Computer vision enables self-driving vehicles to make sense of their surroundings. Cameras capture video from different angles around the car and feed it to computer vision software, which then processes the images in real-time to find the extremities of roads, read traffic signs, detect other cars, objects and pedestrians. The self-driving car can then steer its way on streets and highways, avoid hitting obstacles, and (hopefully) safely drive its passengers to their destination.
Computer vision has also been an important part of advances in health-tech. Computer vision algorithms can help automate tasks such as detecting cancerous moles in skin images or finding symptoms in x-ray and MRI scans.
Computer Vision Applications
Many popular computer vision applications involve trying to recognize things in photographs; for example:
- Object Classification: What broad category of object is in this photograph?
- Object Identification: Which type of a given object is in this photograph?
- Object Verification: Is the object in the photograph?
- Object Detection: Where are the objects in the photograph?
- Object Landmark Detection: What are the key points for the object in the photograph?
- Object Segmentation: What pixels belong to the object in the image?

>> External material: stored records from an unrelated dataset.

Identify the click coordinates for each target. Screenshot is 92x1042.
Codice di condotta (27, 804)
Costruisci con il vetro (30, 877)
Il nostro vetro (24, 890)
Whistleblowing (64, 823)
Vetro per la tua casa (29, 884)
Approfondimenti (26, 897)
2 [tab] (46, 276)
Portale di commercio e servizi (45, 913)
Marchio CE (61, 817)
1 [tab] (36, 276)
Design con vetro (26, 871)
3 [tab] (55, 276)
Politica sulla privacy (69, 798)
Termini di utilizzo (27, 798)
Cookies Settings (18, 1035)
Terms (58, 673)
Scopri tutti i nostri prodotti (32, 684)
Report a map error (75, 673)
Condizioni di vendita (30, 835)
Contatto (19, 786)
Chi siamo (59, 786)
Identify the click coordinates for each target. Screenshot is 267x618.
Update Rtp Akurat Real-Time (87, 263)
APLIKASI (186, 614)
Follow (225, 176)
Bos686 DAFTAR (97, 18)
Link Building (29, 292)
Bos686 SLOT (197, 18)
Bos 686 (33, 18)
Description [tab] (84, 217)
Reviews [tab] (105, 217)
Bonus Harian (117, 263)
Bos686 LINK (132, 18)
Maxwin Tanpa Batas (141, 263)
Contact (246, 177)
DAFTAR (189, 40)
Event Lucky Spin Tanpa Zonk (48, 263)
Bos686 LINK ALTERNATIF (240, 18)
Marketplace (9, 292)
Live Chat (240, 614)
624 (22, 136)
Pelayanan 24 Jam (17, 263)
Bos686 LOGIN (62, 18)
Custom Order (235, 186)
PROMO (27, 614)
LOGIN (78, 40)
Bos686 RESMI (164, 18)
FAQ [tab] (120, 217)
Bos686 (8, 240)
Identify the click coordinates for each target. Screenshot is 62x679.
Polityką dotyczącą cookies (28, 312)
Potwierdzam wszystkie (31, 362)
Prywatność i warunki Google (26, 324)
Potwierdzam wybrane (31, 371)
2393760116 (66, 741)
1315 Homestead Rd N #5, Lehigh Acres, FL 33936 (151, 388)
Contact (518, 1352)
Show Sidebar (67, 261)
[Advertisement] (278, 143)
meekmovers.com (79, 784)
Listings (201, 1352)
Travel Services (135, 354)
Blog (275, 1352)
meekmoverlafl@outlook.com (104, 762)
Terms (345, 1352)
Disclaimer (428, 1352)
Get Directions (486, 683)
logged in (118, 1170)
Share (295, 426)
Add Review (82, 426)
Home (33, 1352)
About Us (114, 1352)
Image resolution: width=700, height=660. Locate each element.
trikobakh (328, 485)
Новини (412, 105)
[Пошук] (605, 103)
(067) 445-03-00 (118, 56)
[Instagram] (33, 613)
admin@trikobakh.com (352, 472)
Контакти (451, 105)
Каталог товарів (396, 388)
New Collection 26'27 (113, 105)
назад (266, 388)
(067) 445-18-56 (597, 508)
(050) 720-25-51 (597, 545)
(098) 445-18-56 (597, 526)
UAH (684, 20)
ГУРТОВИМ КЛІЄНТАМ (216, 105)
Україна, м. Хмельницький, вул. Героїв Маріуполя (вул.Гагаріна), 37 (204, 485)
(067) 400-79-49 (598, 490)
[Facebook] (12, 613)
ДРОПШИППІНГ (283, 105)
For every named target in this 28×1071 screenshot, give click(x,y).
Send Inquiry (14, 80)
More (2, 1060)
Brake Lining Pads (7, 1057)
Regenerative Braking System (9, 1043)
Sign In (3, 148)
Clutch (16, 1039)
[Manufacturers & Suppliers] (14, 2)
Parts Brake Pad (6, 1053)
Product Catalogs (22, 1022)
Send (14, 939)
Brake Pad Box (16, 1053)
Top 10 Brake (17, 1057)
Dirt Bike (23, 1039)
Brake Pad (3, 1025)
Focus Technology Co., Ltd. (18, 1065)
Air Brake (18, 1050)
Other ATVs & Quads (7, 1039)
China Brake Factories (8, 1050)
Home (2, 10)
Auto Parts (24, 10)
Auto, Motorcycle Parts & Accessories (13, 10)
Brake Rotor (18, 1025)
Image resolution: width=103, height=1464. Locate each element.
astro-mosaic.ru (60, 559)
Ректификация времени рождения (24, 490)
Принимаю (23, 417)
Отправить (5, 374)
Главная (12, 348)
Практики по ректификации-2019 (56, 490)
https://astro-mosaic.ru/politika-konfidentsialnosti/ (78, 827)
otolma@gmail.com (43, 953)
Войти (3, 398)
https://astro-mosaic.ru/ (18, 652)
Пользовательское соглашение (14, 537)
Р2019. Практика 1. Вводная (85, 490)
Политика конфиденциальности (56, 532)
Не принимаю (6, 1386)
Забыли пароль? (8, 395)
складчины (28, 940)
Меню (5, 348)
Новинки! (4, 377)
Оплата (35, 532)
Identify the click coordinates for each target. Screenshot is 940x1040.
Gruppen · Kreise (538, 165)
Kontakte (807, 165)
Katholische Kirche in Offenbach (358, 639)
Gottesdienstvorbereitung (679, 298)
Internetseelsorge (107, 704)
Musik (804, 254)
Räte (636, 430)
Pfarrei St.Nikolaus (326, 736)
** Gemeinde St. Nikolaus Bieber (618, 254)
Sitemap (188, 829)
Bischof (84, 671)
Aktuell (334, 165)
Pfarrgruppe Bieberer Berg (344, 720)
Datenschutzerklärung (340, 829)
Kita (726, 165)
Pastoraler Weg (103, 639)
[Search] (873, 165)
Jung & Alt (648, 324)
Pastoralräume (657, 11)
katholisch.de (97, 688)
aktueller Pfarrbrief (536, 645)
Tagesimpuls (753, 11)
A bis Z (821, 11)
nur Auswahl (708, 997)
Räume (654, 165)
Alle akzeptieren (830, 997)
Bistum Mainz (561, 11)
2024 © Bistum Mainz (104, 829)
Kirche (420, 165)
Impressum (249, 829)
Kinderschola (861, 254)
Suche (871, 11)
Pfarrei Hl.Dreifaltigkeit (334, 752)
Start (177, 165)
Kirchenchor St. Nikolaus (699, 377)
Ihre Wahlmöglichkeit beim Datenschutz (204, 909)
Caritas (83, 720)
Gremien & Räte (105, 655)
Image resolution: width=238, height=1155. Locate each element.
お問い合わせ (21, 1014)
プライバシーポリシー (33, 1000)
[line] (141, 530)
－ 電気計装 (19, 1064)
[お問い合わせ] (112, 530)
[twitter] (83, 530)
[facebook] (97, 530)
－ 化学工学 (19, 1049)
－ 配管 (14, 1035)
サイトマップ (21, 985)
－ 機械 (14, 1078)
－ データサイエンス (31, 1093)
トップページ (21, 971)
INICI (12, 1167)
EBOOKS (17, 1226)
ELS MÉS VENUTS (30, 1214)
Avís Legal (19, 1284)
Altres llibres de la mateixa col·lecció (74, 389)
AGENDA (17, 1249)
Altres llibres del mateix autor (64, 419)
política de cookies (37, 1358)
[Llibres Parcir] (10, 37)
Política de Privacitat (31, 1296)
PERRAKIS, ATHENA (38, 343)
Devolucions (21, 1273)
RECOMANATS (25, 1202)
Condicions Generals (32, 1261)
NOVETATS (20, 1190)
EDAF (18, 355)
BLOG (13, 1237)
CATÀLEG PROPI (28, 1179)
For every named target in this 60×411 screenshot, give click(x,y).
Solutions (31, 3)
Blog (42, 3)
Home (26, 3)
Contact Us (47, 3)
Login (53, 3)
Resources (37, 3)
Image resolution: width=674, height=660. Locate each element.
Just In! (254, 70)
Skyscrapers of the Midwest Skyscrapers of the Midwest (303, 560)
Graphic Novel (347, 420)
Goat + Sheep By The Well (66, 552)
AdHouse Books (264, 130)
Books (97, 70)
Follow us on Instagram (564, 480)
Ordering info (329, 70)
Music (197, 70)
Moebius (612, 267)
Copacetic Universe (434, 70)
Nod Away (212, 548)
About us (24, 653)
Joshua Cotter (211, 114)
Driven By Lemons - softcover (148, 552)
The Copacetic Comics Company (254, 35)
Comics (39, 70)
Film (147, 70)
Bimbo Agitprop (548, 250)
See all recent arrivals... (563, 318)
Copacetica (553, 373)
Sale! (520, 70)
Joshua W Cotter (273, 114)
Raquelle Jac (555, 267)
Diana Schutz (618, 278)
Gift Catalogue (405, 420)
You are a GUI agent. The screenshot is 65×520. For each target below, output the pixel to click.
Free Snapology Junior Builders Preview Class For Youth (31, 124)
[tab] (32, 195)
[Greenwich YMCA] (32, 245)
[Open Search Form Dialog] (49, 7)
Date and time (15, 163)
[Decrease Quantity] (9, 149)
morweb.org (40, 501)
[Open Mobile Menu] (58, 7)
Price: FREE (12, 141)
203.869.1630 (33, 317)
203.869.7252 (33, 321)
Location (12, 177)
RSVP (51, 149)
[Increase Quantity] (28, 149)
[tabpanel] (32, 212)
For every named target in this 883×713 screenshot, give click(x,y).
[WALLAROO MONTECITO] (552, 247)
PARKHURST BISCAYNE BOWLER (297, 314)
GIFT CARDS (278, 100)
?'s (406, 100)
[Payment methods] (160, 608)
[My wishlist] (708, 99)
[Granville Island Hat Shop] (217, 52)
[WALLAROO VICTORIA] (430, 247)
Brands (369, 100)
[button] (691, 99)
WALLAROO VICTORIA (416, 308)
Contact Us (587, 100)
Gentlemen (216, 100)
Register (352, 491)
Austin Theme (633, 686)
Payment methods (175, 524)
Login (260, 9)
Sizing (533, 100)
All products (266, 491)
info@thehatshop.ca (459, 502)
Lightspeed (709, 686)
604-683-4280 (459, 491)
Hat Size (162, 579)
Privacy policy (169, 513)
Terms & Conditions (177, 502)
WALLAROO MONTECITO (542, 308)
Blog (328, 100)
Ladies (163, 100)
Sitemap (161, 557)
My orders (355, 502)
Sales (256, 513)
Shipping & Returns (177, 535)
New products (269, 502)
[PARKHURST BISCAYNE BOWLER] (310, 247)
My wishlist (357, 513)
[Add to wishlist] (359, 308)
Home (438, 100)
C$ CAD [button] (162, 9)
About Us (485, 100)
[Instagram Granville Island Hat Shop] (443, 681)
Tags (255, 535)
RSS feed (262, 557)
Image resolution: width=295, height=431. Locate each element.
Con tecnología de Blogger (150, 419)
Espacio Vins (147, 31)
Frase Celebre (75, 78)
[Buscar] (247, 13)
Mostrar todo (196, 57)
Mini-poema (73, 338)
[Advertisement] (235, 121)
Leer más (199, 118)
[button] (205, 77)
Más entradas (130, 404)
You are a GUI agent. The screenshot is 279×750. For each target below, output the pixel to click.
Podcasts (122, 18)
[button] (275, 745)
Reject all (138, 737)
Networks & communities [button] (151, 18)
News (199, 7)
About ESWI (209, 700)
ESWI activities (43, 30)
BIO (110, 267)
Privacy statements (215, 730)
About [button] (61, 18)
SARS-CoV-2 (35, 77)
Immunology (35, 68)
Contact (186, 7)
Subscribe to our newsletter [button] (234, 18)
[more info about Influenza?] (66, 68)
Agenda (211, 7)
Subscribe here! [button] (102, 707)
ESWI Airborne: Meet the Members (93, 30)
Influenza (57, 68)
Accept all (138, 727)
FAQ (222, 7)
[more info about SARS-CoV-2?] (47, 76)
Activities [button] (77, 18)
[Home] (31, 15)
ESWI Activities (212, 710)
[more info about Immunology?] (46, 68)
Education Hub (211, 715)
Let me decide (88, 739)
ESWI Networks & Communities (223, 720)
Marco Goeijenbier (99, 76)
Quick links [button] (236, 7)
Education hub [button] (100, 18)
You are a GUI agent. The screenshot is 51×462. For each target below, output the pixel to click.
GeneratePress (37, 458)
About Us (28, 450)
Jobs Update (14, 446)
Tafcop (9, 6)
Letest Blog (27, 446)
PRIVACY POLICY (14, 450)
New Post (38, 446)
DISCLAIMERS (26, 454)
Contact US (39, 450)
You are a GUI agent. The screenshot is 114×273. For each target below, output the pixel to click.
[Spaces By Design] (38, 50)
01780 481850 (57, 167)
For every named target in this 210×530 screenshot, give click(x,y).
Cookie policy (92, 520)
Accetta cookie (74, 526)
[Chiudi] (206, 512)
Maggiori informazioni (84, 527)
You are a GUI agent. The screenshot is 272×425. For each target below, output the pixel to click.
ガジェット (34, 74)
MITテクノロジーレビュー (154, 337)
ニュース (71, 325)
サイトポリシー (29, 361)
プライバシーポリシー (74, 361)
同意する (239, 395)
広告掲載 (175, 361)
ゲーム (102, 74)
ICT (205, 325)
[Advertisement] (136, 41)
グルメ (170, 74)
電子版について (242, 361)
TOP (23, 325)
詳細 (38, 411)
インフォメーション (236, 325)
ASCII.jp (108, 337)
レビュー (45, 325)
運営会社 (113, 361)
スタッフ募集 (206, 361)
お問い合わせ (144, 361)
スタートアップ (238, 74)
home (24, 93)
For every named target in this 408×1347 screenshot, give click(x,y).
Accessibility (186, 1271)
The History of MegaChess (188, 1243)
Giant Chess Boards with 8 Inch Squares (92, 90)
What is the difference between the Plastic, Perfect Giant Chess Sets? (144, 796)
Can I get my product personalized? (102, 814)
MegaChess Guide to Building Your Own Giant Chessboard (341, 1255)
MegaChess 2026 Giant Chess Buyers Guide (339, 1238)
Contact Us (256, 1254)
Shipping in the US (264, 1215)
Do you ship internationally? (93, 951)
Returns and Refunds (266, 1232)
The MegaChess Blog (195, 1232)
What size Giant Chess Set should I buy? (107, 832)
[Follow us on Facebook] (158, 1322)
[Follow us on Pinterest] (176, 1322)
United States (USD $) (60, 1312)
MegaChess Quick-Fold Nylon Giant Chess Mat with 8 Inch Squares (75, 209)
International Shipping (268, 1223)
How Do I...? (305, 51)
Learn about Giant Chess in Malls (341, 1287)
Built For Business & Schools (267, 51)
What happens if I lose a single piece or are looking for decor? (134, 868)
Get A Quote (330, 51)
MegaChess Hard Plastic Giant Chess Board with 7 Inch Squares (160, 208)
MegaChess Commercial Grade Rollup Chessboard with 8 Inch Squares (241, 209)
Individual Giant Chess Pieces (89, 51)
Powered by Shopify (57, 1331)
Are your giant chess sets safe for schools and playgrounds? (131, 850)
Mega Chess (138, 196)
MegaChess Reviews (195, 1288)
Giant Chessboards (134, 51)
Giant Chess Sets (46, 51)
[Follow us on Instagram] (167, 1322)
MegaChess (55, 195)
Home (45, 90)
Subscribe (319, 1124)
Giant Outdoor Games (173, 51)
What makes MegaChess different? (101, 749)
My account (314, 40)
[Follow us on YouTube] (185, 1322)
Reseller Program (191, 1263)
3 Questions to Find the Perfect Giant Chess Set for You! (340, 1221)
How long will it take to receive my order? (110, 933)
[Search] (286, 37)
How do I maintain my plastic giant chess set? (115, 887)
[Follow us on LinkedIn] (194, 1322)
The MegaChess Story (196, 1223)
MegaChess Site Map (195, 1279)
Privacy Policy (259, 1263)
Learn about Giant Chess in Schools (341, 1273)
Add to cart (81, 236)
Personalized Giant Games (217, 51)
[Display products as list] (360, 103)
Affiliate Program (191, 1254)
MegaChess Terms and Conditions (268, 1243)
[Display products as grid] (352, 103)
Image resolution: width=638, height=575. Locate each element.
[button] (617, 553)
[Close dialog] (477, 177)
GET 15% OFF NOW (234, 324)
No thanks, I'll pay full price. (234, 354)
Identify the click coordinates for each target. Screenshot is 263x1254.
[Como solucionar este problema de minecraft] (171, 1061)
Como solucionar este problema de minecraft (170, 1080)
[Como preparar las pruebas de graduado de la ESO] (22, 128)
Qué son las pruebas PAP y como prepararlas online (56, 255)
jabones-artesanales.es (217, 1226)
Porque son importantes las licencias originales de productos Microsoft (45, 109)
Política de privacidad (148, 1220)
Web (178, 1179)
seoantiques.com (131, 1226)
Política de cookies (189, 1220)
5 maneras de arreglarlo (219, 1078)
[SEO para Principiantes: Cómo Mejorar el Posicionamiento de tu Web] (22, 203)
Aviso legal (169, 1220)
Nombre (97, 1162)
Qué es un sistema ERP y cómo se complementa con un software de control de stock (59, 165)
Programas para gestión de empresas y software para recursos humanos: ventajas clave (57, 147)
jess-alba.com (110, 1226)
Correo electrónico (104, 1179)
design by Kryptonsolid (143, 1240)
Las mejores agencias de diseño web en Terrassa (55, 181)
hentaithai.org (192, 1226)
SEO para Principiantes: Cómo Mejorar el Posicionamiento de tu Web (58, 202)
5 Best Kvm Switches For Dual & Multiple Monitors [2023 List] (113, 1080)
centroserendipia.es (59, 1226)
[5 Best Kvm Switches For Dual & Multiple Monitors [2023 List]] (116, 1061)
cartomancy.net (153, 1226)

- Object Recognition: What objects are in this photograph and where are they?
Outside of just recognition, other methods of analysis include:
- Video motion analysis uses computer vision to estimate the velocity of objects in a video, or the camera itself.
- In image segmentation, algorithms partition images into multiple sets of views.
- Scene reconstruction creates a 3D model of a scene inputted through images or video.
- In image restoration, noise such as blurring is removed from photos using Machine Learning based filters.
Closing Remarks
Inventing a machine that sees like we do is a deceptively difficult task, not just because it’s hard to make computers do it, but because we’re not entirely sure how human vision works in the first place.
Studying biological vision requires an understanding of the perception organs like the eyes, as well as the interpretation of the perception within the brain. Much progress has been made, both in charting the process and in terms of discovering the tricks and shortcuts used by the system, although like any study that involves the brain, there is a long way to go.